• **Dataset excerpts**:
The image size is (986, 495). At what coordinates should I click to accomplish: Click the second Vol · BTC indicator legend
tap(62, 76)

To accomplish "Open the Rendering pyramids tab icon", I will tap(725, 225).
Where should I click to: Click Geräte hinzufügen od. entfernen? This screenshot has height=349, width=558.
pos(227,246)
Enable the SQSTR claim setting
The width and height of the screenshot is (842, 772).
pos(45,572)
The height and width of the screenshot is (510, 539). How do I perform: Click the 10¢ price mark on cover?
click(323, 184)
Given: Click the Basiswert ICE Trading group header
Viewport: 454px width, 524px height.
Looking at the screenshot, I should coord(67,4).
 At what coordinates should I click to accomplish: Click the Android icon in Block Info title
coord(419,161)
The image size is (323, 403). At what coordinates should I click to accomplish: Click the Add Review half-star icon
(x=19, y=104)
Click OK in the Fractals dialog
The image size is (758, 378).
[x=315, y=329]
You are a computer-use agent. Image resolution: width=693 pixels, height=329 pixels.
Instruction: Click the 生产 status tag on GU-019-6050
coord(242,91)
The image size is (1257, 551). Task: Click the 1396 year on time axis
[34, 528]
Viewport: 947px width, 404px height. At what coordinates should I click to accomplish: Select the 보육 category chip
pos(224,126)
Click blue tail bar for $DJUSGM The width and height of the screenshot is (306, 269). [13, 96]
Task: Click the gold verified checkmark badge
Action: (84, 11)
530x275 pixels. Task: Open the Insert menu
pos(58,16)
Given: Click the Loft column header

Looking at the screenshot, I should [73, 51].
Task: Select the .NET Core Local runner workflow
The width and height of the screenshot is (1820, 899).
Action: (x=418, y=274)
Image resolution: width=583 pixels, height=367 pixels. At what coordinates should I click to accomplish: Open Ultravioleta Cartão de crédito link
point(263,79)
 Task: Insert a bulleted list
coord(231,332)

• **Work task**: Nothing in the material above may be skipped, so reproduce it all exactly.

• **Written solution**:
The image size is (986, 495). At what coordinates should I click to accomplish: Click the second Vol · BTC indicator legend
tap(62, 76)

To accomplish "Open the Rendering pyramids tab icon", I will tap(725, 225).
Where should I click to: Click Geräte hinzufügen od. entfernen? This screenshot has height=349, width=558.
pos(227,246)
Enable the SQSTR claim setting
The width and height of the screenshot is (842, 772).
pos(45,572)
The height and width of the screenshot is (510, 539). How do I perform: Click the 10¢ price mark on cover?
click(323, 184)
Given: Click the Basiswert ICE Trading group header
Viewport: 454px width, 524px height.
Looking at the screenshot, I should coord(67,4).
 At what coordinates should I click to accomplish: Click the Android icon in Block Info title
coord(419,161)
The image size is (323, 403). At what coordinates should I click to accomplish: Click the Add Review half-star icon
(x=19, y=104)
Click OK in the Fractals dialog
The image size is (758, 378).
[x=315, y=329]
You are a computer-use agent. Image resolution: width=693 pixels, height=329 pixels.
Instruction: Click the 生产 status tag on GU-019-6050
coord(242,91)
The image size is (1257, 551). Task: Click the 1396 year on time axis
[34, 528]
Viewport: 947px width, 404px height. At what coordinates should I click to accomplish: Select the 보육 category chip
pos(224,126)
Click blue tail bar for $DJUSGM The width and height of the screenshot is (306, 269). [13, 96]
Task: Click the gold verified checkmark badge
Action: (84, 11)
530x275 pixels. Task: Open the Insert menu
pos(58,16)
Given: Click the Loft column header

Looking at the screenshot, I should [73, 51].
Task: Select the .NET Core Local runner workflow
The width and height of the screenshot is (1820, 899).
Action: (x=418, y=274)
Image resolution: width=583 pixels, height=367 pixels. At what coordinates should I click to accomplish: Open Ultravioleta Cartão de crédito link
point(263,79)
 Task: Insert a bulleted list
coord(231,332)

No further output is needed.